Nuclear energy storage
Could nuclear energy be a basis for energy storage with foreseeable technology?
One approach would be to use excited nuclear states, but I suspect they would be too unstable to ever be useful.
Alternatively, could nuclear fission be reversible? Put crudely, might it be possible to take the products of nuclear fission and bang them together so that they stick, waiting for a convenient neutron to release the stored energy?
1 answer
Yes, nuclear fission is reversible. Actually, it's more like fission is the reverse of fusion.
Fusion is what stars do. Mostly stars fuse hydrogen to make helium. Fusing light elements releases energy, which is how we ultimately get sunshine.

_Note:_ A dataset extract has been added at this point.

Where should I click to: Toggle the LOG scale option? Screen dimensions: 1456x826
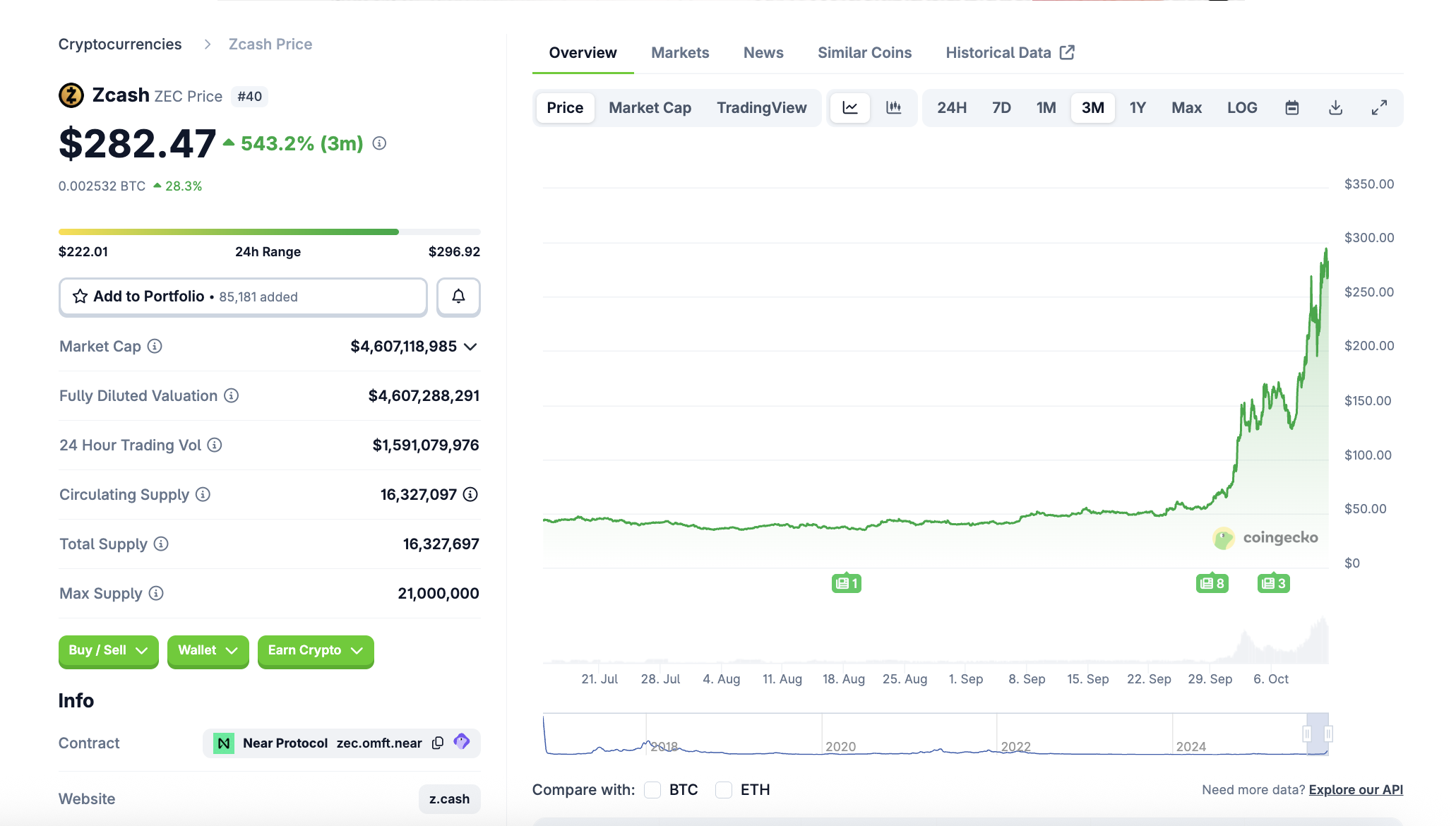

It takes energy to result in heavy elements, like uranium. In nature, that energy comes from the collapse of a large star as it blows itself to smithereens. A few billion years later, some of this uranium ends up in a planet, and eventually the inhabitants of that planet figure out how to get a small fraction of that energy back by fissioning the uranium into lighter elements again.
So while in theory is it possible to store energy by creating heavy elements like uranium from lighter elements, the technology to realize that is way beyond our current capability. We're only just now getting close to fusing hydrogen to helium in a sustained way to get net power out, and without blowing up the equipment, lab, and surrounding city in the process.